DATA FOR THIS EXERCISE:
§

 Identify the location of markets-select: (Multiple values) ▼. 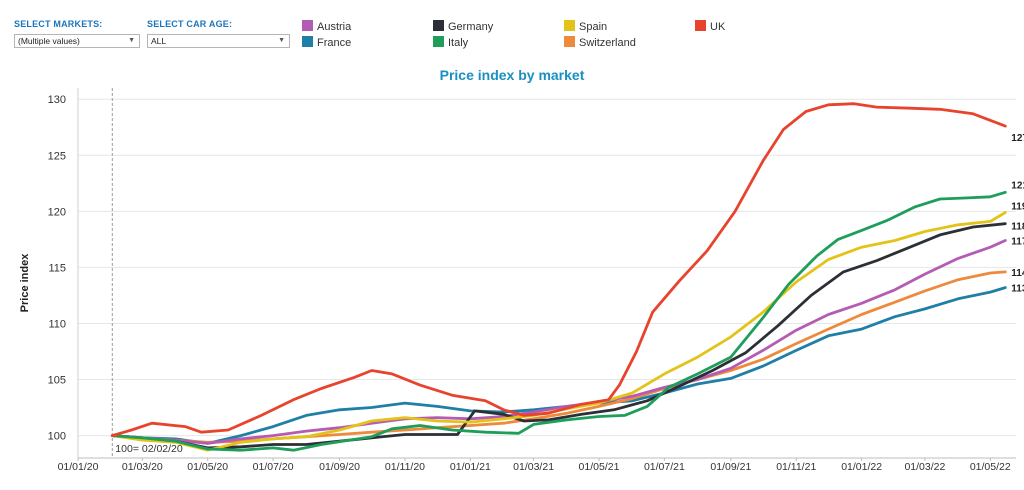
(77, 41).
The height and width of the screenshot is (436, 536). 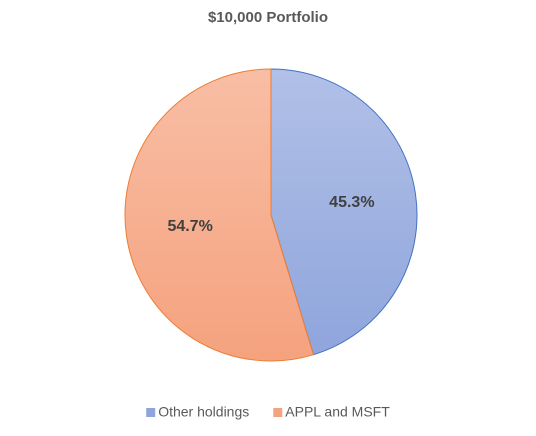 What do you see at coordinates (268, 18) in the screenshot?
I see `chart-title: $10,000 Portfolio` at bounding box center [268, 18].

§

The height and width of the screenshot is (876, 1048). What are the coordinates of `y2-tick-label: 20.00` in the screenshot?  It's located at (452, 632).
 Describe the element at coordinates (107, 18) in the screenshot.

§

TASK BRIEF:
Rewrite the part of the listing that opens with the line containing "The height and width of the screenshot is (876, 1048)." and closes with the line containing "Describe the element", swapping every "screenshot" for "screen capture" and changing nothing else. Give only those lines.

SOLUTION FOR THIS TASK:
The height and width of the screen capture is (876, 1048). What are the coordinates of `y2-tick-label: 20.00` in the screen capture?  It's located at (452, 632).
 Describe the element at coordinates (107, 18) in the screen capture.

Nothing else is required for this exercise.